1. The state ranking headline: New York tops 2024 (and why that matters)
The clearest state‑level finding in the available reporting is that residents of New York faced the longest average wait for subsidized housing in 2024 — roughly 51 months — based on USAFacts’ aggregation of HUD data [1]; that figure is the best single answer to “which states have the longest Housing Choice Voucher waitlists in 2024” when using publicly available HUD-derived state averages. This matters because HUD’s voucher program is tenant‑based and portable only to the extent local voucher supply permits, so a state‑level long average signals sustained mismatch between local demand and voucher supply across many housing authorities [4].

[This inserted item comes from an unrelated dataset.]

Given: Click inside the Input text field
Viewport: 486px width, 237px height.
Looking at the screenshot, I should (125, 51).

2. Local extremes: county and city agencies with multi‑year queues
While state averages give a useful headline, the longest waits are often concentrated at large local housing authorities: a Center on Budget and Policy Priorities analysis highlighted that the longest waits among major agencies reached seven to eight years — for example, San Diego County reported more than seven years of waiting with tens of thousands on its list, and Miami‑Dade had processing backlogs effectively reflecting an eight‑year lag in some periods [2]. These agency‑level outliers demonstrate that even if a state’s average is lower, specific metropolitan areas can produce the multi‑year waits that most affect low‑income households [2].

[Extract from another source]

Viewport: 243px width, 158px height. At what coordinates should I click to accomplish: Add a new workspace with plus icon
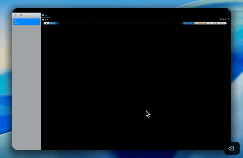pos(26,15)
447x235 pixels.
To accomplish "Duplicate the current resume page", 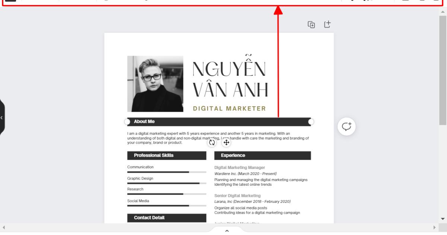I will click(x=311, y=24).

3. Different metrics shift who “has the longest” — public housing vs. vouchers
Comparisons are complicated by program differences and how the data are reported: Statista’s representation of HUD data shows the District of Columbia had the longest waiting period for public housing in 2023 (a different program from Housing Choice Vouchers), underscoring that public‑housing waitlists and voucher waitlists are distinct and can point to different jurisdictions as the worst‑affected [3]. HUD itself warns applicants to apply to multiple Public Housing Agency waitlists because demand outstrips supply and waitlists vary by agency, preference categories, and local voucher availability [4].

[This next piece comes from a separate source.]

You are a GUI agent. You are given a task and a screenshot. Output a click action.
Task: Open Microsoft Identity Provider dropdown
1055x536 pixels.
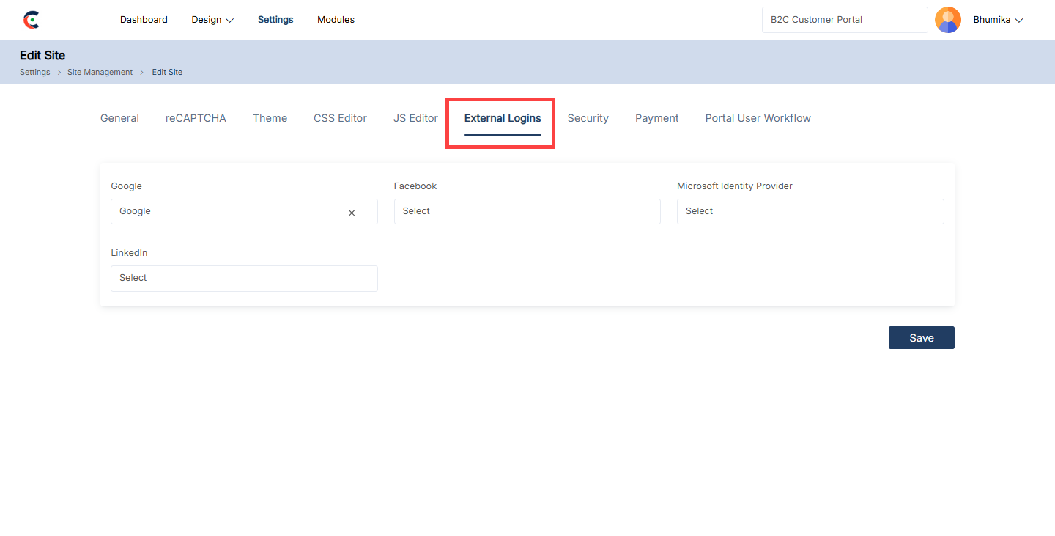[810, 211]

4. Limits, contours and what the data cannot say decisively
Available reporting makes clear that national and state summaries smooth over important local variation and that HUD’s published averages reflect those who ultimately received vouchers, not every applicant who ever applied, so figures understate unmet need [2] [4]. Public aggregations such as USAFacts provide the best ready answer at the state level (New York highest in 2024), but they rely on HUD reporting practices and omit granular differences among housing authorities and special programs; agency websites and portals (including AffordableHousingOnline, state housing agencies and local PHAs) remain necessary to understand exact waitlist status in any city or county [5] [6] [7]. Any definitive ranking should therefore be read as descriptive of measured averages from HUD‑based compilations rather than an exhaustive accounting of every applicant’s experience [1] [4].